Investigate `DocRoute` related crashes
How to test
-
deploy to prod (currently no other way to reproduce)
-
run doc-test
- typically has at least one 521 failure, perhaps run a couple of times if not
- three runs without errors nor crashes is strong evidence the problem is fixed
-
observe server restart rate
-
2.102.4 is OK
-
2.102.5 causes crashes, seems to be triggered by running doc-test (or just regular doc browsing)
-
doesn't look like the caching is the problem, crashes and doc-test failures persist when cache is disabled
-
Cannot reproduce locally when running server via Xcode and running doc-test rester command against the local server (with db snapshot from April 24)
-
2.102.9 is OK (3 doc-tests without error, no crashes)

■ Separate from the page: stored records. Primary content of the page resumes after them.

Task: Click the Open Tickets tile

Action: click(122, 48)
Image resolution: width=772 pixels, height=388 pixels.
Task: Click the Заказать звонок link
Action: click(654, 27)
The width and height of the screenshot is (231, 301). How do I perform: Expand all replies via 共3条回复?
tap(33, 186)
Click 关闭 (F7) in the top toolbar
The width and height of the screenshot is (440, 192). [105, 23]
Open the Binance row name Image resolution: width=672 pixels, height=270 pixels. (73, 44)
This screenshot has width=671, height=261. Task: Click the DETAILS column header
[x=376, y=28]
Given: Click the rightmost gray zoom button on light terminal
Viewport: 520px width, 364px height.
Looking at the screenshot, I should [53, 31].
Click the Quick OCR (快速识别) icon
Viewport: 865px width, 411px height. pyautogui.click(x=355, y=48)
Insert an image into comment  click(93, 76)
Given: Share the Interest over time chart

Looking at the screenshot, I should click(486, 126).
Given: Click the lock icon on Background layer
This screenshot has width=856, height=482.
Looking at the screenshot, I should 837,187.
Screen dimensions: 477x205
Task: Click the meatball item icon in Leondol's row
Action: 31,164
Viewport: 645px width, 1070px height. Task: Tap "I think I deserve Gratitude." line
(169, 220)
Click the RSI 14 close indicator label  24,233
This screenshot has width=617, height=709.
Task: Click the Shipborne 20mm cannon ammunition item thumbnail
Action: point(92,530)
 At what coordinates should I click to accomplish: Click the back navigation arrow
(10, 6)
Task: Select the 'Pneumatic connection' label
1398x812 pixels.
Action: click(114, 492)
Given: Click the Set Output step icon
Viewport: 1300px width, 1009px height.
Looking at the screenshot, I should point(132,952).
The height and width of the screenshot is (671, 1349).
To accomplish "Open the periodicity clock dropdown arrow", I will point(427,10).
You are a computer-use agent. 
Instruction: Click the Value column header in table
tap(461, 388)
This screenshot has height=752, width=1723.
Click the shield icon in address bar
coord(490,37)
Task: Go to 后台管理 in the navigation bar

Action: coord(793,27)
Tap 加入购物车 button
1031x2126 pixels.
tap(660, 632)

- this release has the changes of 2.102.5 rolled back
Other things to try
- run the actual linux image
- try to figure out why we're not seeing stack traces
I managed to trigger a crash running the server locally in a docker container:
[ WARNING ] Abort.303: See Other [component: server, request-id: 3F3990CD-999A-42C9-A427-A66F3AFE2425]
[ INFO ] GET /simonbs/Runestone/0.5.0/documentation/runestone [component: server, request-id: AA9CC60E-6738-48AD-891B-53F00791F4C1]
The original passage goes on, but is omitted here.